* _Document text_
****************************************

Resolved, That, in the view of this meeting, the occasion is one which demands a more public and particular recognition, than properly belongs to the demise of an ordinary citizen.

Resolved, That the whole character of the eminent and excellent man whose death we mourn, commanding, as it did, our reverence and admiration while he lived among us, will be long remembered now that he is dead, as a happy union of various and often disunited qualities; of Christian faith and philanthropic works; of liberality without laxity; of firmness without bigotry; of sympathy with the vicious and the criminal in their sufferings, without undue tenderness toward vice and crime; and as furnishing in its whole development, a beautiful proof of the possibility of meeting the most rigorous demands of conscience and of God, and of securing at the same time, the love and respect of all classes and conditions of men.

Resolved, That, by the death of Dr. GALLAUDET, Society has lost one of its brightest ornaments; the cause of education a most able and faithful advocate; religion, a shining example of daily devotion to its principles; the young a kind and judicious counselor; and the unfortunate of every class, a self-denying and never wearying friend.

Resolved, That the noblest monuments of the deceased are already erected; and that his name wili never be forgotten, so long as the two benevolent institutions, one of which received its existence from the labor of his early manhood, while the other enjoyed the devoted services of his later years, remain to crown the beautiful hills in the neighborhood of our city.

Resolved, That a committee of five be appointed by this meeting, to devise such measures as may seem expedient, in further tribute to the memory of Dr. GALLAUDET; and to make all the arrangements necessary to carry these measures into effect.

****************************************

* _Direction 1_
Quote the part of the resolutions on Dr. Gallaudet's death that opens with the words containing "Resolved, That the noblest" and closes with "of our city.".
* _Direction 2_
Answer these questions from the resolutions on Dr. Gallaudet's death:
(a) How many members is the committee appointed by the meeting to have?
(b) What has the cause of education lost by Dr. Gallaudet's death?
(c) What do the two benevolent institutions crown?
* _Direction 3_
Write the next portion of the resolutions on Dr. Gallaudet's death, continuing on from their final sentence.

* _Supplied data_
****************************************

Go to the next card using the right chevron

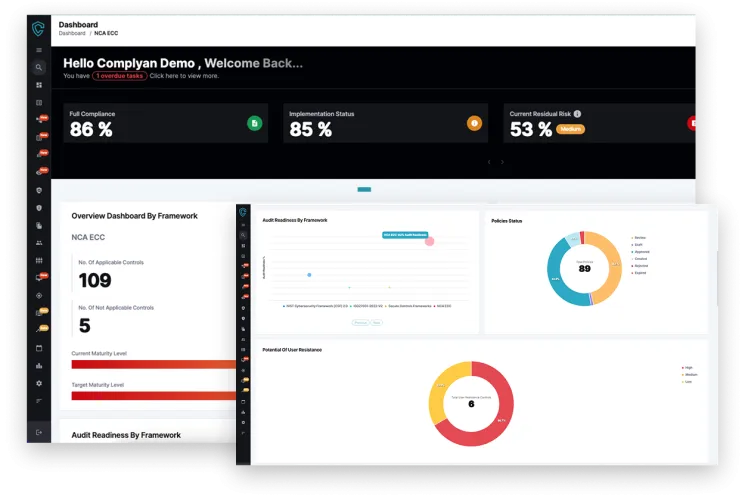(x=502, y=162)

****************************************

* _Task response 1_
Resolved, That the noblest monuments of the deceased are already erected; and that his name wili never be forgotten, so long as the two benevolent institutions, one of which received its existence from the labor of his early manhood, while the other enjoyed the devoted services of his later years, remain to crown the beautiful hills in the neighborhood of our city.

* _Task response 2_
(a) Five.
(b) A most able and faithful advocate.
(c) The beautiful hills in the neighborhood of the city.

* _Task response 3_
In accordance with the last of these resolutions, a committee of arrangements was appointed, cousisting of the following gentlemen:-B. Hudson, Esq., His Excellency, Thomas H. Seymour, James H. Wells, Esq., Phillip Ripley, Esq., Dr. John S. Butler.

In pursuance of the action of this committee, the following Public Services were held in the South Congregational Church on Wednesday evening, January 7th, 1852.

CHANT.

Blessed are the dead, who die in the Lord from henceforth. Yea, saith the Spirit, that they may rest from their labors, and their works do follow them.

Our days are as a shadow, and there is none abiding; we are but of yesterday, there is but a step between us and death.

Man's days are as grass; as a flower of the field, so he flourisheth.

He appeareth for a little time, and then vanisheth away.

Watch, for ye know not what hour your Lord doth come.

Be ye also ready, for in such an hour as ye think not the Son of man cometh.

It is the Lord; let him do what seemeth him good.

The Lord gave, and the Lord hath taken away, and blessed be the name of the Lord.

SELECTIONS FROM SCRIPTURE.

BY REV. WALTER CLARKE.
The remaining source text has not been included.